We further noted that while Act No. 211, Pub. Acts 1931 (Comp. Laws Supp. 1940, § 12966-1, Stat. Ann. § 26.47), had changed the rule, the statute was not retroactive. To like effect see In re Banks' Will, 87 Md. 425 ( 40 A. 268), and DuBois v. Judy, 291 Ill. 340 ( 126 N.E. 104).
It is unnecessary to pass upon the other reasons for not joining Anna Margaret in the agreement in the previous chancery suit. The settlement agreement providing that she had no interest in the controversy was signed by plaintiff. Paragraph 19 of his present bill shows that plaintiff's attorneys participated in the chancery suit in which the settlement agreement was approved, and agreed to such approval. And Exhibit D-18, attached to and incorporated in the instant bill, being the order of approval and confirmation by the chancery court entered March 18, 1922, was not only signed by the judge, but was unqualifiedly O.K.'d and signed by plaintiff's attorneys. No appeal was taken from the decree or this order by plaintiff. He received what the settlement agreement provided. None of the minors who have now become of age or those for whom guardians were appointed in the instant suit have objected to or disavowed the settlement.
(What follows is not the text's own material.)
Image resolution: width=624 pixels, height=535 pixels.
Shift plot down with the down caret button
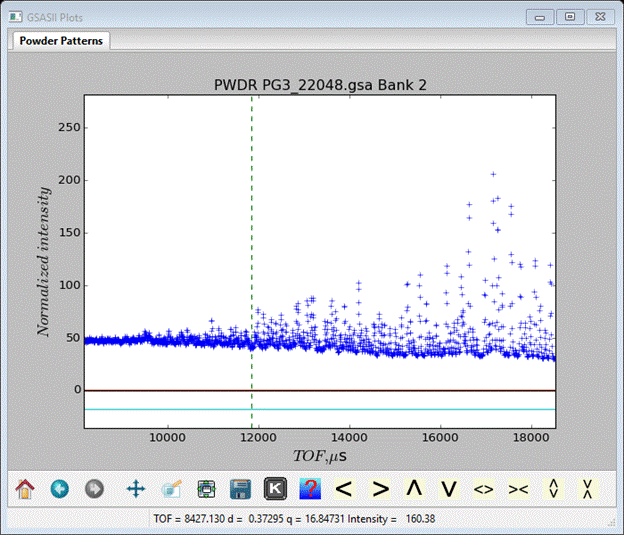(x=449, y=489)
Petitioner claims that there was such a hiatus in the original probate proceedings that the court lost jurisdiction and hence that the order admitting the will to probate was a nullity. The time for hearing the petition for the probate of the will was adjourned 30 times. On June 16, 1921, the date again set for hearing after the former adjournment, an entry of continuance to June 23, 1921, appears on the face of the petition for probate of the will and the docket of the court and in the short book, but there was no journal entry to that effect. On June 23, 1921, an order of continuance to July 12, 1921, was entered on the journal. However, on June 29, 1921, an order was entered stating that, all parties concerned being represented in open court and it appearing to the court that the order made and entered on the 23d day of June 1921, adjourning the hearing on the petition to July 12, 1921, was made through an inadvertence and a mistake, therefore, it was ordered that such previous order be vacated, and that the hearing be continued to the 29th day of June, 1921, at 2 o'clock in the afternoon. Petitioner does not claim that he was not present or not represented at the time, or that he in any way objected or was in any way harmed by the failure to enter the continuance on the journal of June 16th, or by the setting aside of the order of continuance to July 12, 1921, because of inadvertence or mistake. Even if there were any merit to plaintiff's claim, he is precluded from insisting on it 17 years afterwards.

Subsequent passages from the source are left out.